11th Circuit. Eleven students from The George Washington University Law School participated in Investing in America: A CNBC Town Hall Event with President Obama, which aired live from the Newseum in downtown Washington, D.C., this fall. The hour-long program featured President Obama answering audience questions and presenting his views on the economy. “The experience was amazing,” second-year law student Sarah Goodman said on GW Law’s website. “I was able to listen to our president speak about contested issues in person and shake his hand afterward. This once-in-a-lifetime experience reaffirmed not only my love for Washington, D.C., but also for the law school for enabling such an experience.”
12th Circuit. Six University of Montana School of Law students attended the American Agricultural Law Association Annual Conference by virtue of a grant from the Montana Department of Agriculture’s Growth Through Agriculture Program. The theme for the 2010 conference is “Sustainable and Global Agriculture in Unsettled Economic Times.” Third-year students Cassie Dellwo, Claire Yauck, and Jessica LaRoche and second-year students Rachel Clark, Ryan Gustafson, and Trevor Smith attended the conference in Omaha, Nebraska, October 8–9, 2010. The annual conference focuses on an array of topics related to agricultural law and allows law students, practitioners, and experts to interact.

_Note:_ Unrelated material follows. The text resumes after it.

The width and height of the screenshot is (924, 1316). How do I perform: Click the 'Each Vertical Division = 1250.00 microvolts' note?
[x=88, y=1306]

13th Circuit. Emily Posner, a first-year student at Loyola University New Orleans School of Law, received the 2010 Roger Baldwin Award from the Maine Civil Liberties Union for her work on solitary confinement and prison issues over the last year. Posner is a student and advocate who initiated the legislation to reform solitary confinement in Maine. In 2008, Posner began corresponding with Herman Wallace, a prisoner who has spent 38 years in solitary confinement at the notorious Angola State Penitentiary in Louisiana. Inspired by this relationship, Posner worked with her representative to draft legislation. As a volunteer, she spent countless hours at the State House to lobby and organize for the bill.

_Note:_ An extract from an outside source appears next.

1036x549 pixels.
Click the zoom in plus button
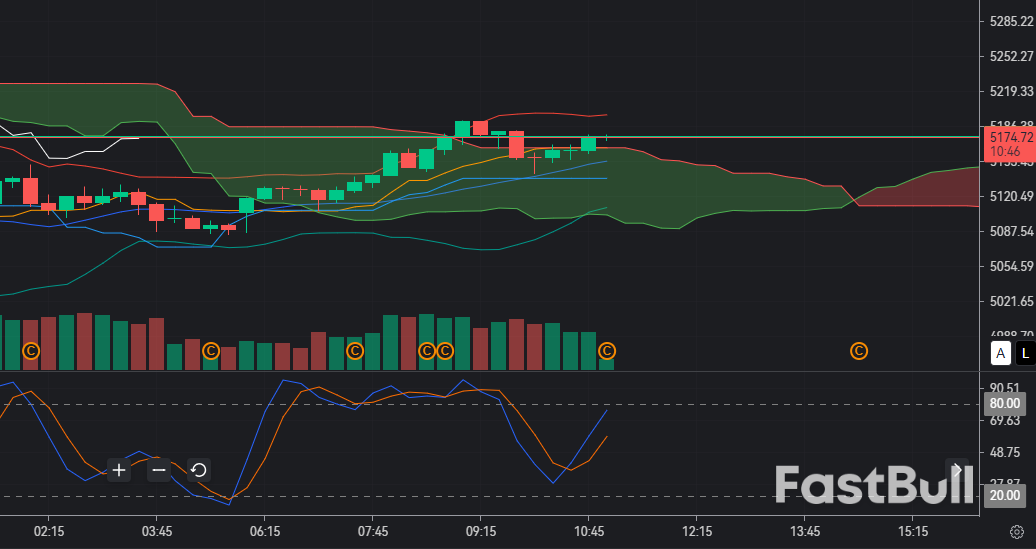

14th Circuit. Tracy Tefertiller and Emily Prifogle, second-year students at the University of California Berkeley School of Law, won first and second place, respectively, in this year’s Adam A. Milani Disability Law Writing Competition. Sponsored by Mercer University School of Law, the national competition seeks to promote greater interest in disability law and excellent legal writing skills in law students. Named for the late Milani, a former disability rights activist and renowned scholar, the competition solicits student-written trial or appellate briefs on disability law, theory, or practice. Tefertiller, who will receive a $600 prize, argued that a commercial website is a place of public accommodation under the Americans with Disabilities Act (ADA). Prifogle, who will receive a $400 prize, argued against this conclusion and for a more narrow reading of the ADA.
15th Circuit. Second-year Brigham Young University J. Reuben Clark Law School student Swati Sharmi completed her externship in her home country of Nepal. She worked in the Office of United Nations–Support to Participatory Constitutional Building in Nepal. She researched topics on international law that would apply to Nepal.